An Assessment of Using the Mean Field Bias Correction to Improve
Kenneth R. Cook and Maggie Schoonover
National Weather Service, Wichita Kansas
September 08, 2006
Ascertaining the real-time accuracy of precipitation estimates by the WSR-88D has always been a challenge for the forecaster. This challenge affects customer service, warning decisions, and public safety. To improve these estimates, technological evolution has brought changes to the precipitation processing system algorithm, Z/R relationships, and statistical correction techniques (Hunter, 1996).
The concept of statistical correction techniques, more specifically correcting precipitation estimates through use of real-time gauge observations, is not new. Several have originated from as far back as the 1970s (Hunter, 1996). More recently, the concept was brought to fruition by the National Weather Service's Hydrology Laboratory.
Software contained within the weather forecast office hydrologic forecast system computes a real-time bias comparing WSR-88D precipitation estimates with rain gage observations. This comparison, known as the mean field bias, is made for the entire radar coverage area and applied at the radar product generator for operational utilization (Fulton and Kondragunta, 2002).
In June of 2005, the Weather Forecast Office in Wichita began the utilization of the mean field bias to enhance the precipitation estimation products used by the forecasters. The improvement was immediate, however subsequent case studies documented challenges that remained. To improve performance, use, and credibility of this technique, an examination of the mean field bias for rainfall cases from the 2006 convective season (March through June) was performed.
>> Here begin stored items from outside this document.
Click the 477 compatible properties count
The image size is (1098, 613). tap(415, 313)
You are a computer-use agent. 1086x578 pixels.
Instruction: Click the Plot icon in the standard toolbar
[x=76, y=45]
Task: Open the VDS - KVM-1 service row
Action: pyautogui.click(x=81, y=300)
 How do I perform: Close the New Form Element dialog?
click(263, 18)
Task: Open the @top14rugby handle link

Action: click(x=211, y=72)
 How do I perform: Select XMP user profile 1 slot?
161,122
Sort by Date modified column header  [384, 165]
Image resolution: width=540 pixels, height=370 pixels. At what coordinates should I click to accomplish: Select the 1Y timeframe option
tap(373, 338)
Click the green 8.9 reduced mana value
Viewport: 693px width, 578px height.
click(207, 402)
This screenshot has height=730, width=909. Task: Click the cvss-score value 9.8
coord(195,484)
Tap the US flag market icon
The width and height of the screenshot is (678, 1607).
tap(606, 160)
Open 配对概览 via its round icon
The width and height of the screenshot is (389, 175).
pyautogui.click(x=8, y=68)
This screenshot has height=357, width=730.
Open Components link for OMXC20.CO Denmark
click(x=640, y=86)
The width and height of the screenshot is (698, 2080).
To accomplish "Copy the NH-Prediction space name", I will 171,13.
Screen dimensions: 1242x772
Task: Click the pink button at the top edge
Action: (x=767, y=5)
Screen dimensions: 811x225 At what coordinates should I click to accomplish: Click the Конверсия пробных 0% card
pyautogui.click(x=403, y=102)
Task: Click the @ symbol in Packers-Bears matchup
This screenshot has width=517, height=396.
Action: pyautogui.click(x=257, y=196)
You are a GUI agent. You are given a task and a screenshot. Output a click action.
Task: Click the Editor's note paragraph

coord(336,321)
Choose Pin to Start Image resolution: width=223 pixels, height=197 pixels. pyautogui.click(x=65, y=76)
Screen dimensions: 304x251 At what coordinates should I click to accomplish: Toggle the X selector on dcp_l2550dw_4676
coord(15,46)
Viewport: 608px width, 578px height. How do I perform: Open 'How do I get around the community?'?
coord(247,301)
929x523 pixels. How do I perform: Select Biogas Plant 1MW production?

The results from this examination including case examples will be presented. The process by which to apply the mean field bias, its advantages, disadvantages, and associated challenges will also be clearly illustrated. Use of this technique, when utilized properly, will improve the accuracy of the precipitation estimates used by operational forecasters, NWS customers, and should ultimately improve the credibility of the radar-estimated precipitation.